7. Session Component

An important goal of the W3C Multimodal Interaction Framework is to provide a simplified approach for authoring multimodal applications whether on a single system/user or distributed across multiple systems/users. The framework is architecture neutral, and abstractly relies on passing messages between the various framework components. The session component provides a means to simplify the author's view of how resources are identified in terms of source and destination of such messages. The session component is particularly important for distributed applications involving more than one device and/or user. It hides the details of the resource naming schemes and protocols used and provides a high-level interface for requesting and releasing resources taking part in the session.

7.1 Functions of Session Component

7.1.1 Session as basis of state replication and synchronization

The session component can be used for replicating state across devices, or across processes within the same device. In a graphical interface scenario running on a hand held device coupled to a voice interface running in the network. The user can choose to navigate or enter data using the device keypad or using speech. When filling out a form, this gives two ways to update the field's value. The session provides a scope for the replication mechanism and provides a way to keep multiple modes in sync.

7.1.2 Temporary/Persistent Sessions

For certain applications the session is short lived. In theses cases the same session may last for a single page or for several pages as the user navigates through the application, for example when visiting a web site. This makes it practical to retain state information for the duration of the application. For applications that involve persistent sessions such as meeting rooms, multiplayer games, there is a need for session management, and a means to locate, join and leave such sessions.

7.1.3 Simplifying Applications

In a distributed environment there are several ways to identify a resource. The session component provides a means to query descriptions of resources, including the type of the resource, what properties the resource has, and what interfaces it supports.

7.2 Use Cases

The following use case provides the basis of defining session component:

Mobile Devices with sequential capability

Devices with limited capability provide a good example of the importance of a session component. The sequential multimodality allows user to experience multiple modes but only one mode at a time. In such a scenario the user has to switch between modes to experience multiple modes. In an application where the user is filling out a form using voice as the input mode since voice is preferred/easier mode for providing input. After the user has provided the input the application saves the form fields in a session object and switches the mode to visual. In visual mode the application retrieves the values from session and uses the form fields for further processing. An example of such application would be Driving Directions application where the user provides source and destination using voice mode and then selects directions from visual mode to see the directions.

**Data extract**
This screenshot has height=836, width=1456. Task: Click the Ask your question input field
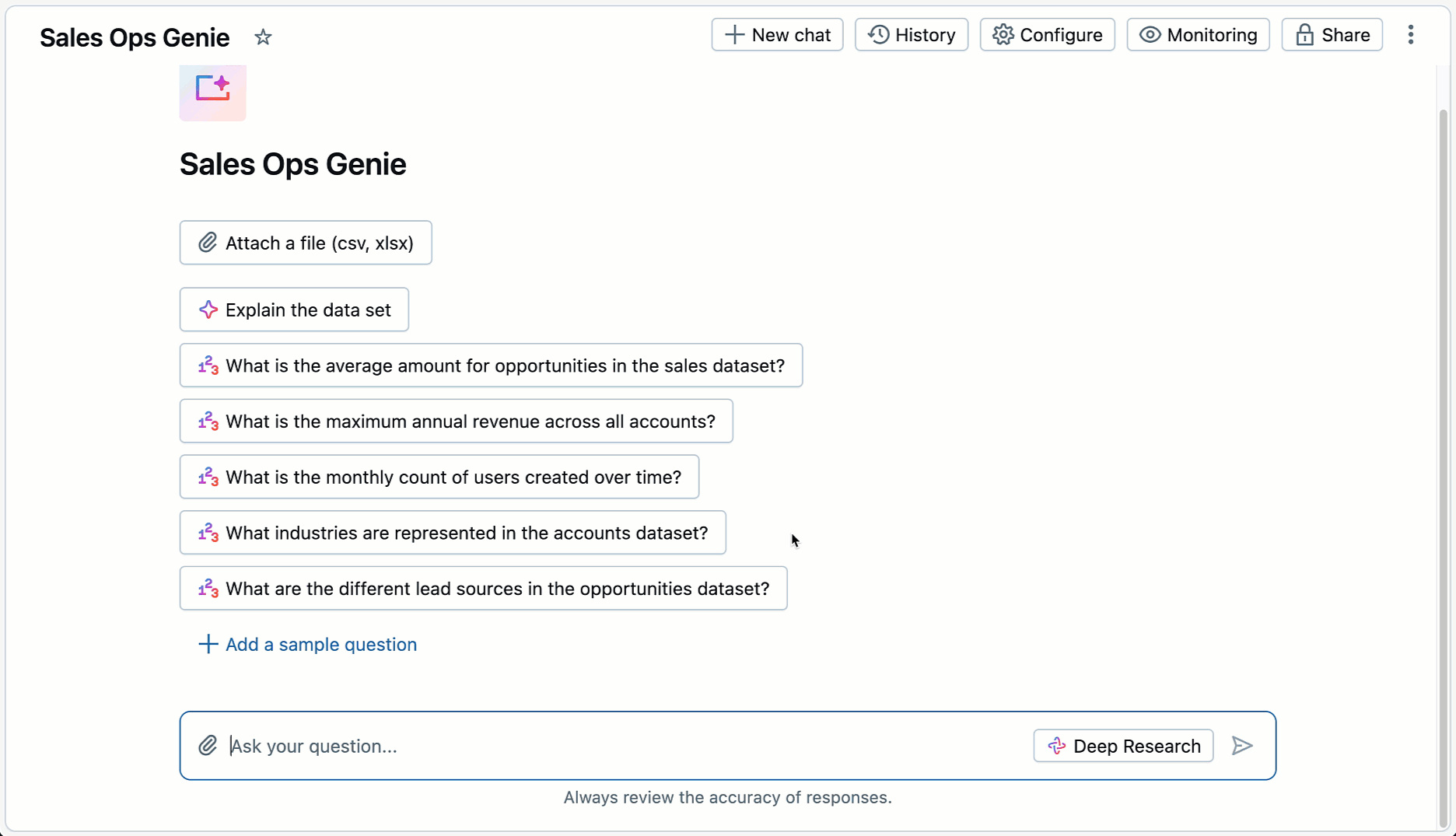544,746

**Set problem**
According to the excerpted text on the session component, which applications are given as examples of ones involving persistent sessions?

**Worked answer**
Meeting rooms and multiplayer games.